Hardness result for the total rainbow $k$-connection of graphs

TL;DR

This paper investigates the computational complexity of the total rainbow $k$-connection number in graphs, proving that deciding whether this number equals 3 is NP-complete, highlighting the problem's computational difficulty.

Contribution

The paper establishes the NP-completeness of determining whether the total rainbow $k$-connection number equals 3 in graphs, a novel complexity result in graph coloring.

Findings

Deciding if $trc_k(G)=3$ is NP-complete.

Total rainbow $k$-connection number computation is computationally hard.

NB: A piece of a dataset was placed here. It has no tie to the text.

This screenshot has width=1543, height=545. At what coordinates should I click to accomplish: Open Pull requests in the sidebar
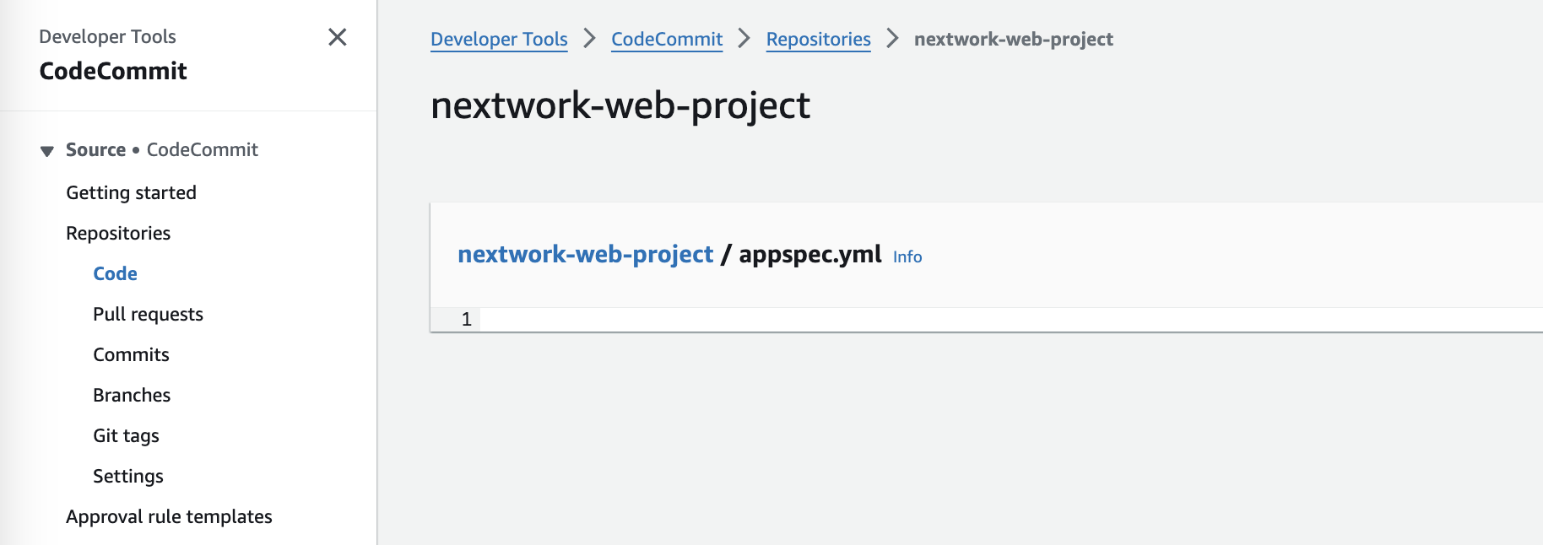148,314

Highlights the complexity of total rainbow connectivity problems.

Abstract

A path in a total-colored graph is called \emph{total rainbow} if its edges and internal vertices have distinct colors. For an $\ell$-connected graph $G$ and an integer $k$ with $1\leq k \leq\ell$, the \emph{total rainbow $k$-connection number} of $G$, denoted by $trc_k(G)$, is the minimum number of colors used in a total coloring of $G$ to make $G$ \emph{total rainbow $k$-connected}, that is, any two vertices of $G$ are connected by $k$ internally vertex-disjoint total rainbow paths. In this paper, we study the computational complexity of total rainbow $k$-connection number of graphs. We show that it is NP-complete to decide whether $trc_k(G)=3$.